The challenge was to come up with a series of experiments to show that this was true, which I achieved in the following way. (1) I demonstrated using NMR that the 4E-BPs could bind to their target, a translation factor, starting from the unfolded state and remaining mostly unfolded when bound. (2) I showed that a short peptide corresponding to the binding region of the 4E-BPs could bind to the target and did so in a similar way to the full length proteins. (3) I showed that the same peptide inhibited translation in our assays, like the full length proteins.

Outcome:

This work was published in the journal Biochemistry. We now know that many proteins, perhaps as many as 30% in humans, do not require folded structure for their activity.

Background:

Globalization has become an essential component of business growth strategies for many companies across many industries.

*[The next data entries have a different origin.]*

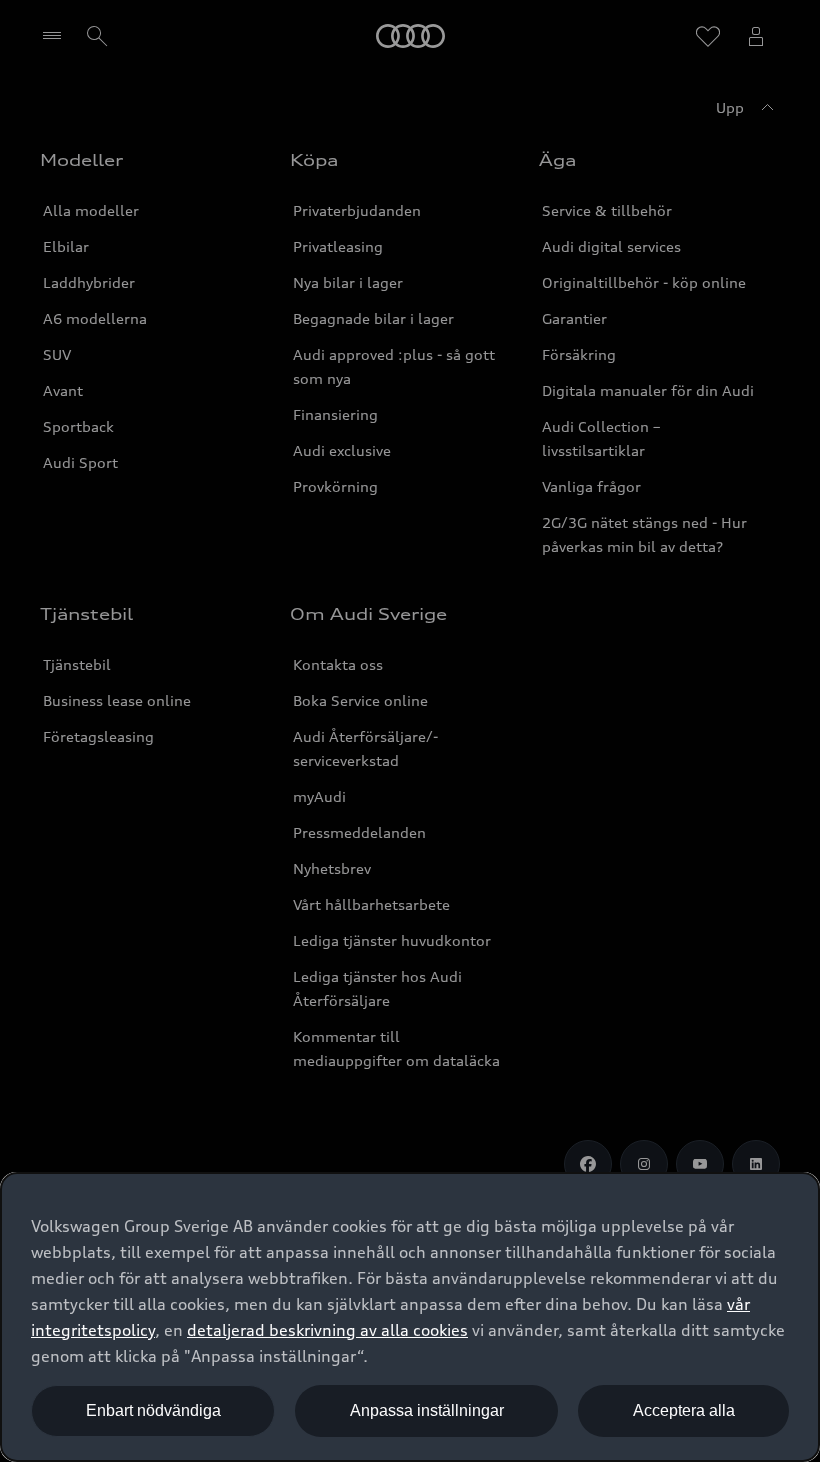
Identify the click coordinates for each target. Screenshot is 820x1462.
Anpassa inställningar (427, 1410)
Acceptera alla (684, 1410)
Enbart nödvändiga (153, 1410)
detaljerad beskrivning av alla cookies (327, 1330)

The drivers for globalization are multifaceted and complex.  Three key reasons for globalization are to open new markets, allow organizations to take advantage of huge talent pools, and diversify geographical risk.

For organizations making the transition to a global mind-set it is a major challenge to maintain their own growth trajectory and at the same time develop globalization skills through off shoring and/or developing partnerships.

Problem: 

Despite my organization’s lack of global, our task was to engineer a complex platform product with multiple electrical and subsystem components.

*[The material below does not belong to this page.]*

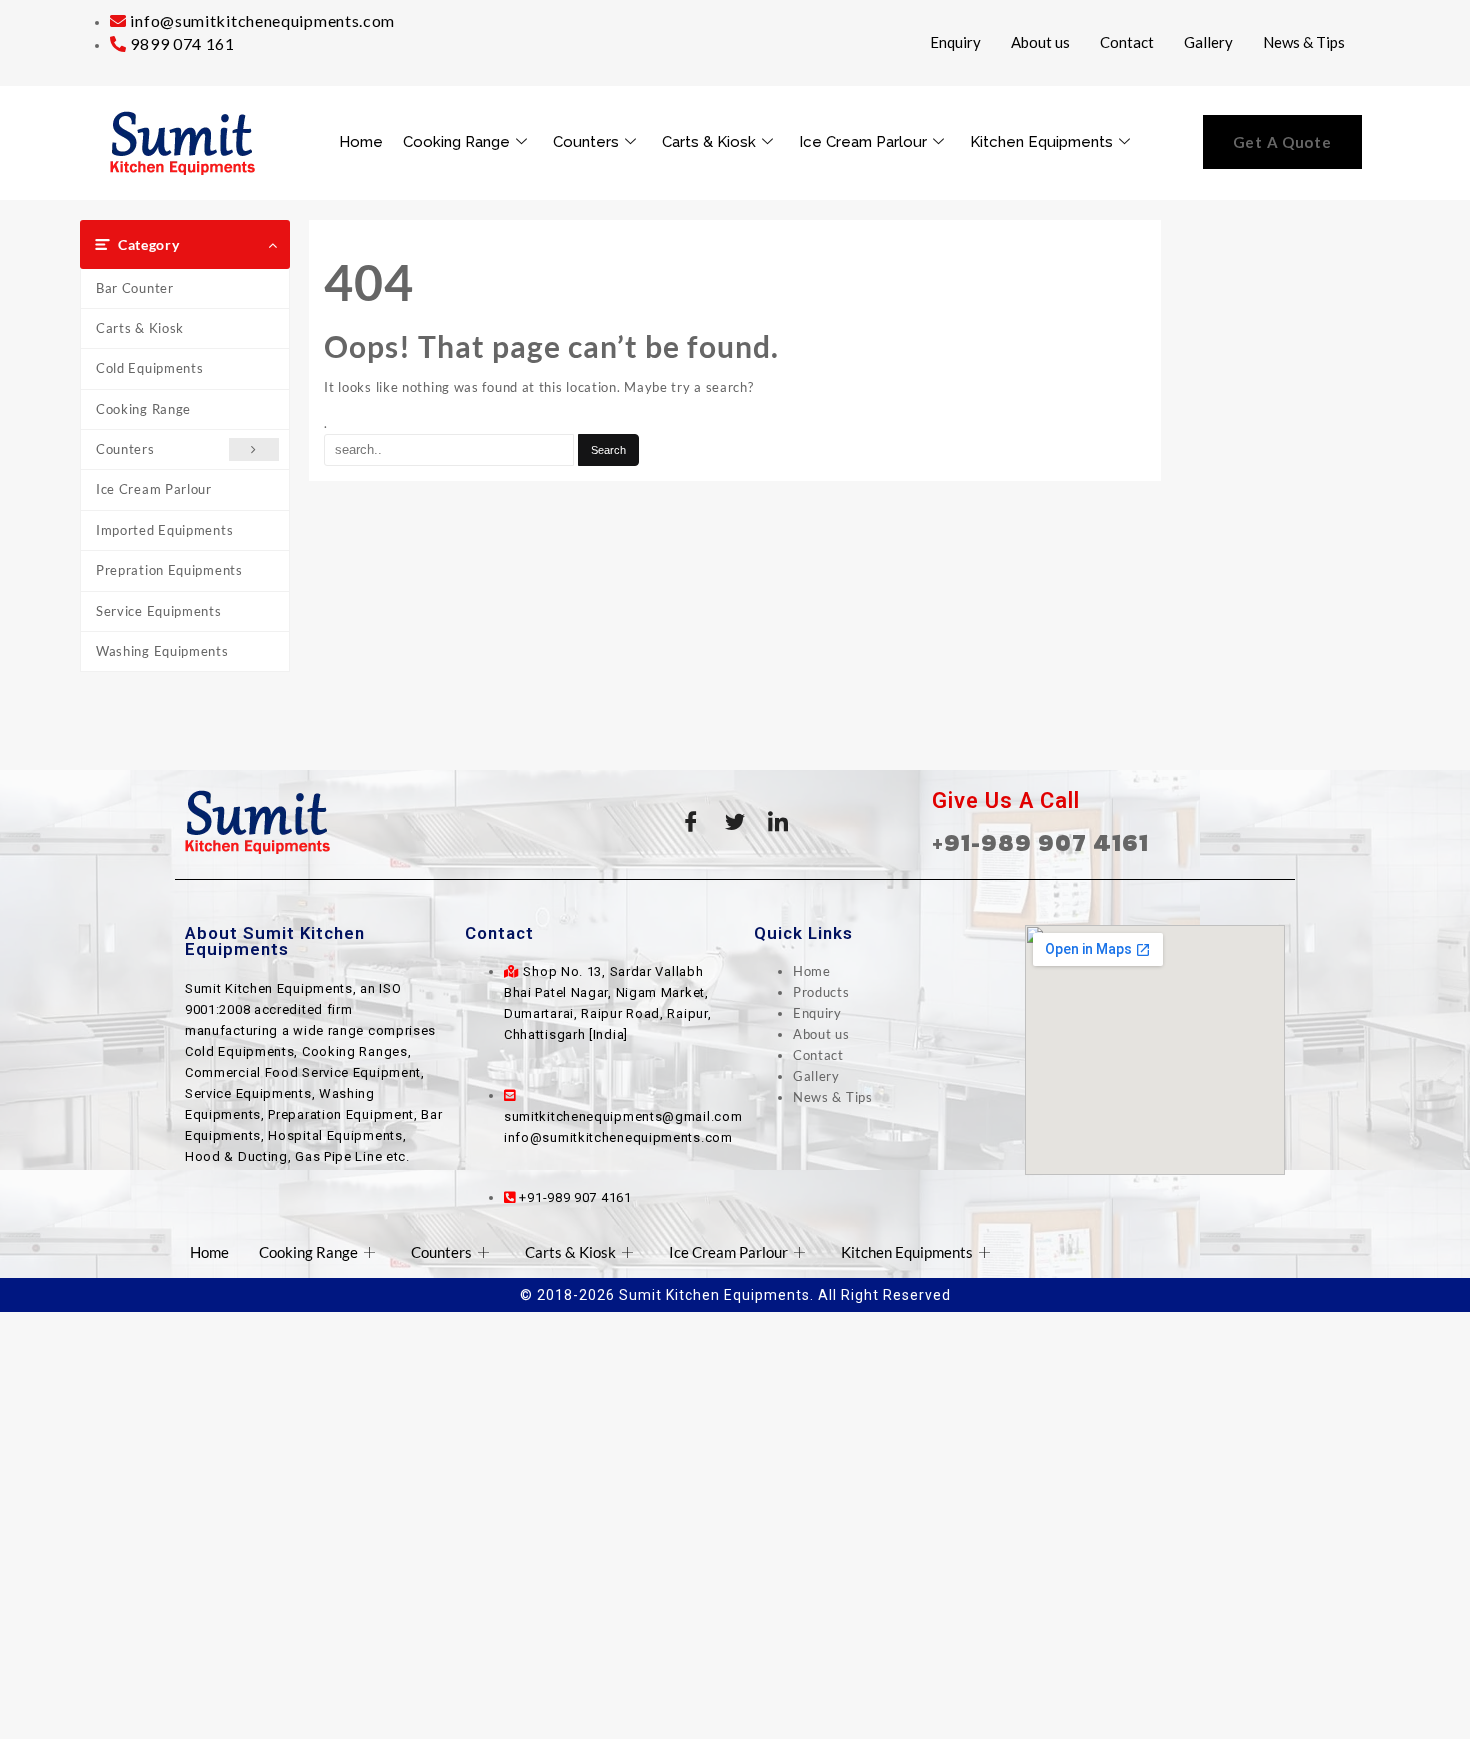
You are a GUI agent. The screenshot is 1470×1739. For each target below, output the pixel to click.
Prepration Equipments (169, 570)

We were required to maintain quality, reduce cost, maintain schedule and meet all worldwide agency approval expected for enterprise class products.

Project Framework:

Our organization’s globalization strategy included establishing an offshore facility. It also meant developing third party engineering and manufacturing partners around the world.

Given that our organization was not experienced in these types of engagements; we needed changes in culture, communication, attitude, and processes.

As manager of this development effort, I sought and received buy-in to a new program plan required to support this global initiative.

We received buy-in from management, key functional groups, and global development partners.  We also worked closely with internal and external cross functional teams to identify and resolve issues quickly.

We engaged and involved our external partners at key decision points and involved them with planning and logistics when possible.

Outcome:

At the completion of the project, a completed platform product was delivered to the company.

Our organization had completed its first globally engineered program, the offshore team had established themselves and our design partner was able to boast of a completing a difficult program working for a demanding customer.

Further, the platform’s quality, reliability and cost had met or exceeded customer expectations.